• GIVEN RECORDS:
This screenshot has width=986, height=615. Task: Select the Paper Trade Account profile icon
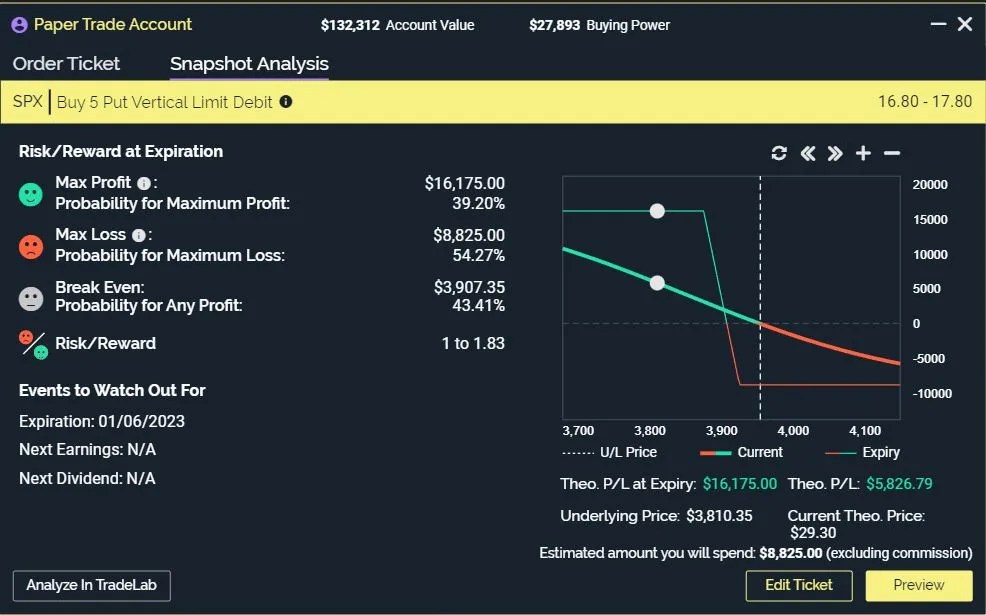pos(16,24)
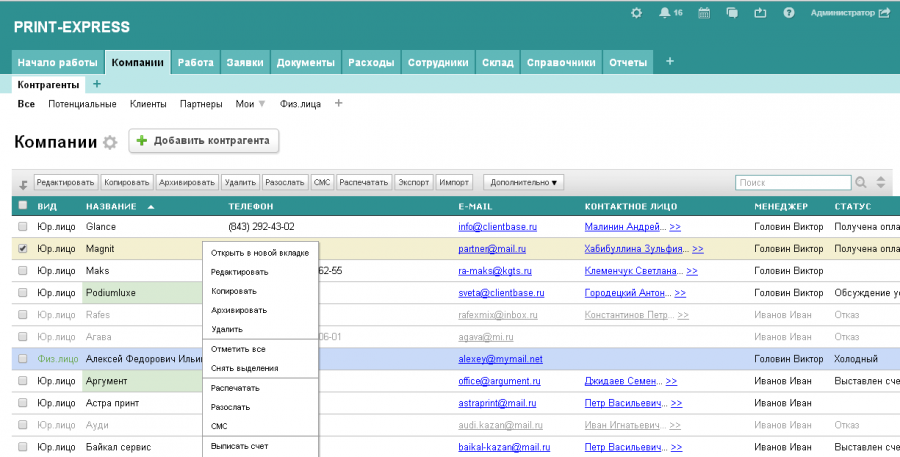Image resolution: width=900 pixels, height=457 pixels.
Task: Open the chat messages icon
Action: click(x=733, y=13)
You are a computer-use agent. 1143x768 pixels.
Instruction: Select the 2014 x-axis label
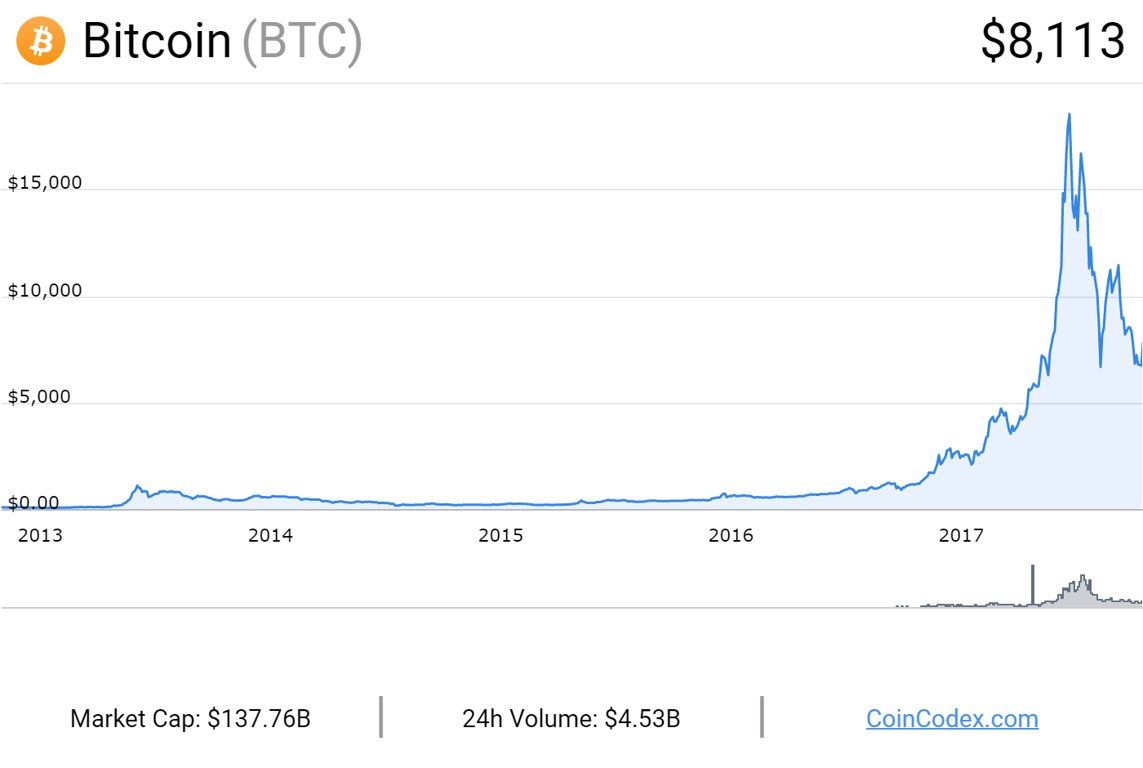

• WHAT TO DO:
The data above must be copied exactly. Leave out the pictures.

• SOLUTION TO THIS PROBLEM:
This screenshot has width=986, height=615. Task: Select the Paper Trade Account profile icon
pos(16,24)
Image resolution: width=900 pixels, height=457 pixels.
Task: Open the chat messages icon
Action: click(x=733, y=13)
You are a computer-use agent. 1143x768 pixels.
Instruction: Select the 2014 x-axis label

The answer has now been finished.